We as a profession will never get to where we want to be in terms of innovating the information field by embracing a risk adverse mindset. I look forward to taking more chances in 2012 with the topics and issues on this blog and taking on challenges at my library. I certainly hope you do as well; there is freedom in uncertainty, discovery, and the unknown. When your moment comes, be brave for that one moment.

Lesson #2: “Pace Yourself”

It seems silly, but there are times when I think that I didn’t do enough this year. Then, like the look from a bewildered friend, it hits me: The eBook User’s Bill of Rights. The HarperCollins petition at (70,000+ signatures). Presented for ACRL, ALA Virtual, NJLA annual, and did a workshop for PaLA. The MARC Madness Tournament thing. Oh, and that whole (still largely unresolved) NJ Q&A virtual reference debacle. Attended Computers in Libraries. The campaign with the ALA Office of Intellectual Freedom.

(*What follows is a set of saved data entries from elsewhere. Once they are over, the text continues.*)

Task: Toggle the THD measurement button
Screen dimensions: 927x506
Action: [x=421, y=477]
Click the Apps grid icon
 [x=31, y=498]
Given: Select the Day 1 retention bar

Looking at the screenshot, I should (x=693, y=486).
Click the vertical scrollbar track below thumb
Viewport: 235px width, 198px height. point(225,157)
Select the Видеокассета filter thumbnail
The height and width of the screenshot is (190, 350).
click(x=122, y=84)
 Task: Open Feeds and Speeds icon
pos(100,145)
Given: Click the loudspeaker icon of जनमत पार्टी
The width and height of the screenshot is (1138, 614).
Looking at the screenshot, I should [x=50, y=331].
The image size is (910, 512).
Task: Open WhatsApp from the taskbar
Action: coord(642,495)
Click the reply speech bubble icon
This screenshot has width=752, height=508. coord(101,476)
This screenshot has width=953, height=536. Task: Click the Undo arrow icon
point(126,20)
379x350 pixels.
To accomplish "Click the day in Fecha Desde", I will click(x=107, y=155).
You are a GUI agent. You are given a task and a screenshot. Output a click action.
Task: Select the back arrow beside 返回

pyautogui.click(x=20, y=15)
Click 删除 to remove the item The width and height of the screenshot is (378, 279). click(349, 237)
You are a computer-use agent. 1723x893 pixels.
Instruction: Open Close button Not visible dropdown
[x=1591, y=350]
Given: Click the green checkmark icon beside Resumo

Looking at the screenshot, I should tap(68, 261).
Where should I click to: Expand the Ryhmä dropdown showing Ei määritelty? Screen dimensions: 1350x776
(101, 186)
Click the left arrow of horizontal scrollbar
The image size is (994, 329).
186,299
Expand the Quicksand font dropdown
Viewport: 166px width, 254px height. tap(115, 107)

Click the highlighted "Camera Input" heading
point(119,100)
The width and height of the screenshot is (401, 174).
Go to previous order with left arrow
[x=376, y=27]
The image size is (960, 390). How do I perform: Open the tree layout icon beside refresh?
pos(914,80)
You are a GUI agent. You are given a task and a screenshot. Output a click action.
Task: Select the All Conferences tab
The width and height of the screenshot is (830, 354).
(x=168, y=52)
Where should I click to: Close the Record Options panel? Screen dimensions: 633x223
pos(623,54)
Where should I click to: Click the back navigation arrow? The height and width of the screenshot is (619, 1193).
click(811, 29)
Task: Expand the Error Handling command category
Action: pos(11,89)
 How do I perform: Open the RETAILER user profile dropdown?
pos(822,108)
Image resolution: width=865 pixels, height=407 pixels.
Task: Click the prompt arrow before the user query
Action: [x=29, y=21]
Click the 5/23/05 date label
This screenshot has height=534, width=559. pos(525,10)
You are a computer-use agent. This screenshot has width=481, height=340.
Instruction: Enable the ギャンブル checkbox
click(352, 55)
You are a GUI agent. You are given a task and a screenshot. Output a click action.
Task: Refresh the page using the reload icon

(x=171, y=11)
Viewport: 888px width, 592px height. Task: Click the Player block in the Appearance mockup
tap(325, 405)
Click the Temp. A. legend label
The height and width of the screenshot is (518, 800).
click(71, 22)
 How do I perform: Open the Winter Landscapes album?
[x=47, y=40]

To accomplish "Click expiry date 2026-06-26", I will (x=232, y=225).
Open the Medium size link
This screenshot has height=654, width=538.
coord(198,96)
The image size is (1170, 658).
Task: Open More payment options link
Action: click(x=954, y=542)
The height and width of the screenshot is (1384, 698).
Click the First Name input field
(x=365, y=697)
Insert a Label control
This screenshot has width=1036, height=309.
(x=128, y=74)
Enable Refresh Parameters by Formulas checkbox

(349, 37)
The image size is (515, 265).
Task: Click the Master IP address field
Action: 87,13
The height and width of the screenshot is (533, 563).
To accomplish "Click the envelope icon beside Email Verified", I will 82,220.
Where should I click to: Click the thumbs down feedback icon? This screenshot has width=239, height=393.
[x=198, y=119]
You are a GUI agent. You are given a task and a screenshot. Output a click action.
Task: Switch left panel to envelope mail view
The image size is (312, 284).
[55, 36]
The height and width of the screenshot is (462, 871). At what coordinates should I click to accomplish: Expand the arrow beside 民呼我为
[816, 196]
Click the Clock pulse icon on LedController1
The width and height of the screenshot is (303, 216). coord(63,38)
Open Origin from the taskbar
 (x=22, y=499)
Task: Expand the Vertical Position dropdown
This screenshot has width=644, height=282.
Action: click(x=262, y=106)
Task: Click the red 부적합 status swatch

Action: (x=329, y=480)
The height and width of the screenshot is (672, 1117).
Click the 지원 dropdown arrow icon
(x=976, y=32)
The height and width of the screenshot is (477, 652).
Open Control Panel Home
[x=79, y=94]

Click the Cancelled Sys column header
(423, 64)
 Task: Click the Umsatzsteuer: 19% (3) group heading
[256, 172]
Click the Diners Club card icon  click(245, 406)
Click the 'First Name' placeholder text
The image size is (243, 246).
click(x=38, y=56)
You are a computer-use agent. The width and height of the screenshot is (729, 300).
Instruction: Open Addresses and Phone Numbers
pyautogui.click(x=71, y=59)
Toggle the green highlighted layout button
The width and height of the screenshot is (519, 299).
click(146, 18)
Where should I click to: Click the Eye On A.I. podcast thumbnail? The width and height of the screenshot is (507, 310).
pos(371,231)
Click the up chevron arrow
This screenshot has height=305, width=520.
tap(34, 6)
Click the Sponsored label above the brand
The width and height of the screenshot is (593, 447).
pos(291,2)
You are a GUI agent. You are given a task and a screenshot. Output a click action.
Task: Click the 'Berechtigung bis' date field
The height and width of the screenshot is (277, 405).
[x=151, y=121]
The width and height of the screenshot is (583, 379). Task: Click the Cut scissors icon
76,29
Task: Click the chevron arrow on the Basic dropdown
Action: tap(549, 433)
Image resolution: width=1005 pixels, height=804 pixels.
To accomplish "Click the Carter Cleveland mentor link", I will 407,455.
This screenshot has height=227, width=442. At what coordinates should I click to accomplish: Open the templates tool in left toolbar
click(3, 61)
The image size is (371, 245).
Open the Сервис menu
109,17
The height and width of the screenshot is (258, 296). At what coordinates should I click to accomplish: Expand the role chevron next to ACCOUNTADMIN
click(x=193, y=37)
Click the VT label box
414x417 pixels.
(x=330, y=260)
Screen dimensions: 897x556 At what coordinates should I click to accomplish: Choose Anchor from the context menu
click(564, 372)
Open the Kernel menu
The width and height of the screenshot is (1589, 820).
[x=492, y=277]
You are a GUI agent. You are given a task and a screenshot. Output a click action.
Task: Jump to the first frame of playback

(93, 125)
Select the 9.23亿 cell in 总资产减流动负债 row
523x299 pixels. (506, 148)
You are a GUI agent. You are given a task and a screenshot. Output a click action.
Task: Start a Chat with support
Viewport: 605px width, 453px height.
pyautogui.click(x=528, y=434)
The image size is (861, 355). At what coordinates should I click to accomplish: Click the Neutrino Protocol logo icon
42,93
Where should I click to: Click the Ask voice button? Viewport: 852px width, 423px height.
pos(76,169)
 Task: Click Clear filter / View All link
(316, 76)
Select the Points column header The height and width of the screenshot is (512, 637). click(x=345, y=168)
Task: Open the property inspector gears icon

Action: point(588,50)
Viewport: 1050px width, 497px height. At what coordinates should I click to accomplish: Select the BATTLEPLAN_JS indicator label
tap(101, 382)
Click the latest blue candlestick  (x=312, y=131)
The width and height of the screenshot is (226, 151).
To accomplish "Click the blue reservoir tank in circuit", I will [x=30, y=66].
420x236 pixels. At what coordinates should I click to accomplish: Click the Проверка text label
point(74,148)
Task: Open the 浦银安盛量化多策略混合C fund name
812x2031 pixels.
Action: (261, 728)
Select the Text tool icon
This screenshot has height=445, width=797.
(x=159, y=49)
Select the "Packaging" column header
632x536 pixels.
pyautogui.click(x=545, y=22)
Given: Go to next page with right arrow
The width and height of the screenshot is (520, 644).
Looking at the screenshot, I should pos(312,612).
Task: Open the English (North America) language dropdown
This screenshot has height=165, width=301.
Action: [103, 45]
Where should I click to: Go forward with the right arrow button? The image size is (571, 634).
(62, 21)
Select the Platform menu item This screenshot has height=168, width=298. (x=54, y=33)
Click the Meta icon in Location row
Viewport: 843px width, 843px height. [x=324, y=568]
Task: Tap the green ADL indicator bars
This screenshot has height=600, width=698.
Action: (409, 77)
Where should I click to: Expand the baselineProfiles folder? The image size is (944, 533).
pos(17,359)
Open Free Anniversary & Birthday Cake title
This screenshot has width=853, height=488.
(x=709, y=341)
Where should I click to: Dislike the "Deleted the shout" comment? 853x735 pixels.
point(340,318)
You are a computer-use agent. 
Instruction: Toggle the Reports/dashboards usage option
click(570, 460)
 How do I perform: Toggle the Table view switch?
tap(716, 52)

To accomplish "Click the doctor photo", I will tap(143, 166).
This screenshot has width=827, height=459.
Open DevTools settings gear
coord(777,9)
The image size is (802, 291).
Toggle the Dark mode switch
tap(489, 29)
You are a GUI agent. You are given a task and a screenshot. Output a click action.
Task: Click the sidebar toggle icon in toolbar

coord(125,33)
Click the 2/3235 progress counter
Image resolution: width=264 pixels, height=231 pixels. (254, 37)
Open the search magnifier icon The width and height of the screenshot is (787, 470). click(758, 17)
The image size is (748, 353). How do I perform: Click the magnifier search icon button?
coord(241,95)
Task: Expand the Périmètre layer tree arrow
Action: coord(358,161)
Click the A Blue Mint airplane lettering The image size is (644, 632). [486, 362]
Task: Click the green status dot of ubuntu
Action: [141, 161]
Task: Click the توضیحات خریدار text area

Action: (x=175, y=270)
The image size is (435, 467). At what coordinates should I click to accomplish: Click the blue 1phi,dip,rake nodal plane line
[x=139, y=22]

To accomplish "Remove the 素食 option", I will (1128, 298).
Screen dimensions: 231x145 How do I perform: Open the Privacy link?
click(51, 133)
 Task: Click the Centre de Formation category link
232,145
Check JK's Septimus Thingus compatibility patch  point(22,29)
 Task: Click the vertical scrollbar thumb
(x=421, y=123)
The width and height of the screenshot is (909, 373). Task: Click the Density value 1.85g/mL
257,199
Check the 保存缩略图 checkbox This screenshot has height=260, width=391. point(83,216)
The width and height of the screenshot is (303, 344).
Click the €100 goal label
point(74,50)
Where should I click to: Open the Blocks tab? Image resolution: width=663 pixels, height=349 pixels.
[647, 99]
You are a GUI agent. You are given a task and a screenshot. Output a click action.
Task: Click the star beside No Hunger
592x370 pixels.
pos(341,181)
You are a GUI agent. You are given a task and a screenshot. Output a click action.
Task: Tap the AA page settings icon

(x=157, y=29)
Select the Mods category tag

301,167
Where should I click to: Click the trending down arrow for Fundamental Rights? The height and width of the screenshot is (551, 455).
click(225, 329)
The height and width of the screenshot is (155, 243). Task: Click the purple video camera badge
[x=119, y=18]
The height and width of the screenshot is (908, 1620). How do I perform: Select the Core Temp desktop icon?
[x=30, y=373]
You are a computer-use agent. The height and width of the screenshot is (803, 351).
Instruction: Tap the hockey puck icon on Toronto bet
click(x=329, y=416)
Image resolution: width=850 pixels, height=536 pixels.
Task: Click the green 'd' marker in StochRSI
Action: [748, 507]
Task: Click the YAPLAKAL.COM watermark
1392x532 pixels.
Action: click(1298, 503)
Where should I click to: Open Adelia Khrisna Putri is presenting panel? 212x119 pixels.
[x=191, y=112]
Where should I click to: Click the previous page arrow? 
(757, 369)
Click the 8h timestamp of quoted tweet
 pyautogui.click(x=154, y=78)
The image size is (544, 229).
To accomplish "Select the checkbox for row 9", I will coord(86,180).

Plus whatever I was blogging (remember that “librarian unemployment is a boring topic” blog post?), whatever I was tweeting, and whatever I was talking about in the ALA Think Tank group.


There were some other things I found when I was just reviewing the year. I guess I was busier than I thought or remembered. But the other thing I came to realize? I got really, really tired.  I wouldn’t say I was burnt out since that implies that I’m done; no, I’d say I was out of fuel. All of these things take their spiritual and mental toll, especially when there is a certain amount of spotlight hogging and cause hustling required to keep them moving and fresh in the online eye.

In taking this to heart, I’ve learned to pace myself and be a bit more critical in assessing the projects that I take on. I’m looking forward to continuing to blog and my presentation at CIL2012, but otherwise I’m looking for projects that are less intensive on the public side and more for moving certain ideas within library circles. I’ll certainly have to see how this plays out, but I will keep in mind the notion of pacing myself.

Lesson #3: “Timing is Everything”

Over the course of the year, I’ve been fortunate enough to have people appear in my life at just the right moment. They have lent me much needed support when I was down, been an advisor and confidante when I need someone to talk to, and been a partner in crime for shenanigans, mischief, and other goings on. It’s been a year in transition for my personal life and I really wouldn’t have been able to do it and come out mostly alright without them. To these people, I thank you from the bottom of my heart.

In examining the idea of timing, I’ve stopped seeing it in terms of being “good” or “bad”. The missed opportunity now could allow me to be available for something down the road while fortuitous chance may close a possible path. When I think of all of my choices over the years, it is a combination of these timings (both “good” and “bad”) that have yielded the person I am today. It’s a reminder that the complete bargain of this life is a culmination of these successes and failures. A simple lesson, but one that I often forget.


I look forward to hearing the lessons that you took away from 2011.